Nada más entrar, la tía apareció con su delantal lleno de harina y los brazos abiertos.
—¡Tina, cariño! ¡Qué mayor estás!
—Hola, tía. —La abrazó, aunque no con demasiado entusiasmo—. Te juro que no he crecido tanto.
—Tonterías, estás hecha una mujer. —Le acarició el pelo con cariño—. Vas a revolucionar el pueblo, ya lo verás.
Tina rodó los ojos. Si por “revolucionar” quería decir estudiar mates y dormir doce horas al día, entonces sí.

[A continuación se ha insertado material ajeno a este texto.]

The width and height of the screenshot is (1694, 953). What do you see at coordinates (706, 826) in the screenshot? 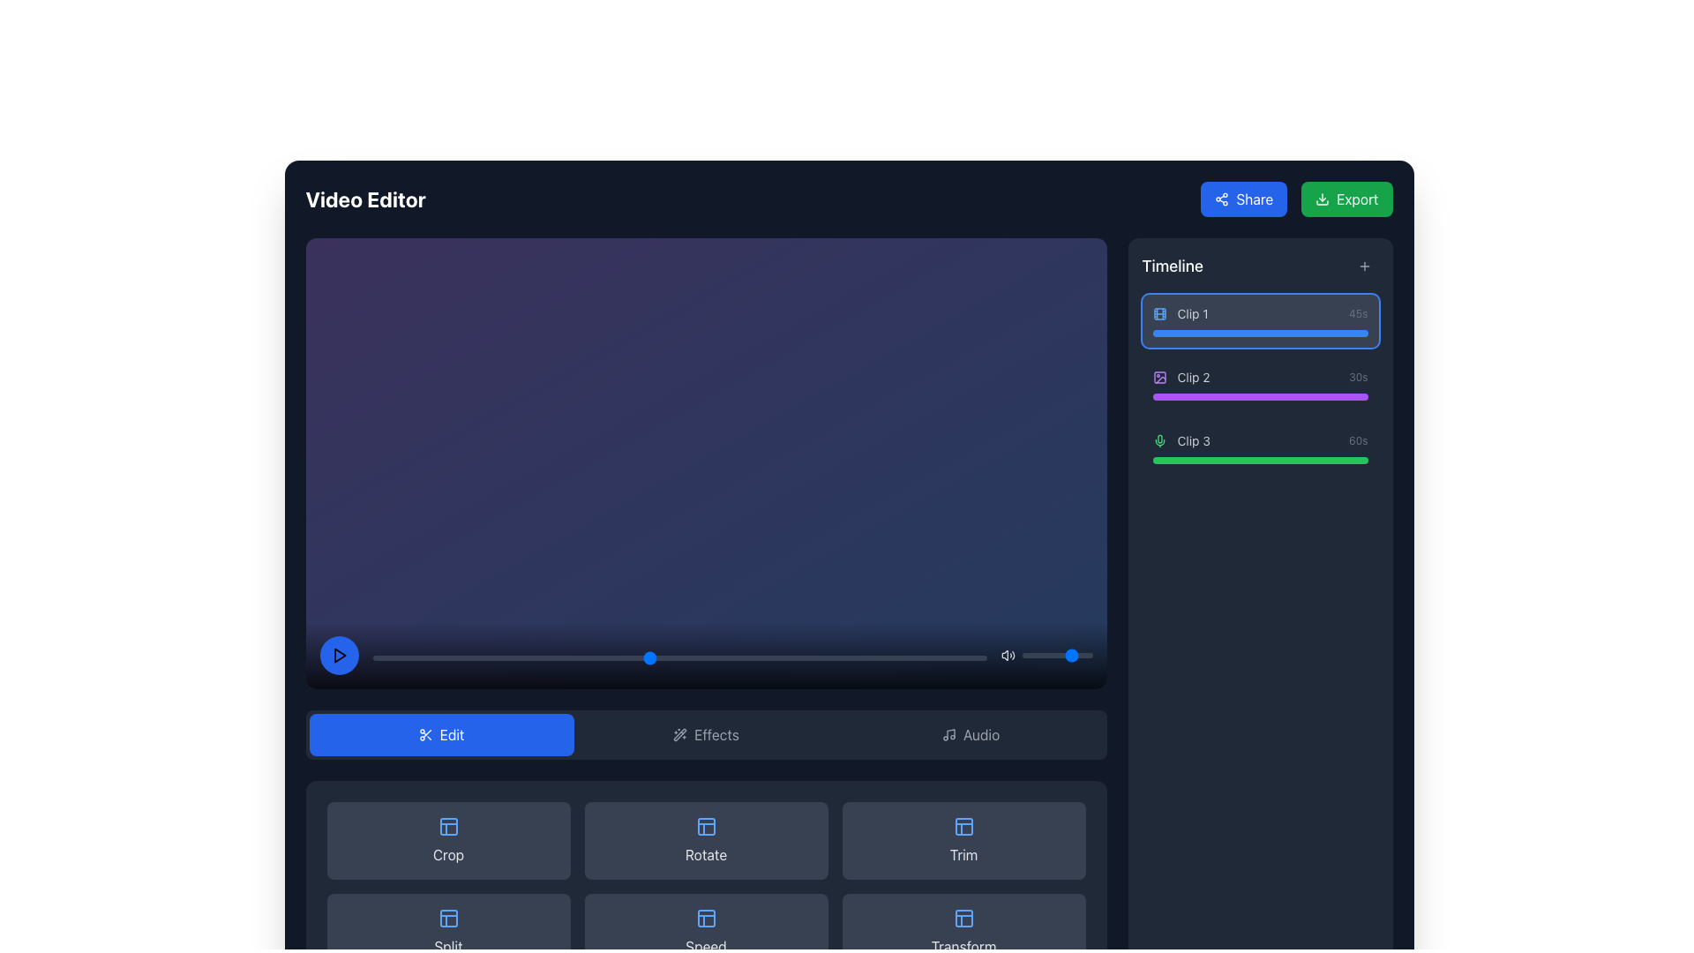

Dejó la maleta en su habitación, la misma de siempre: muebles antiguos, una colcha de flores y el sonido del mar colándose por la ventana.
Cerró los ojos un segundo. Quizás no sería tan terrible.
Bajó a la cocina atraída por el olor a tortilla.
Lucas hablaba con alguien en el porche. Se oían risas. Voces masculinas.
Una voz en particular le resultó demasiado familiar.
—Ya estás aquí, Fauschina.
Tina se quedó congelada.
No podía ser.
No podía ser.
Giró la cabeza lentamente.
Y allí estaba él.
Nico.
De pie, apoyado contra la barandilla, con una tabla de surf bajo el brazo y el pelo revuelto por el viento.
Más alto, más moreno, con un par de días de barba y esa sonrisa suya de medio lado que siempre decía sé exactamente lo que estoy haciendo.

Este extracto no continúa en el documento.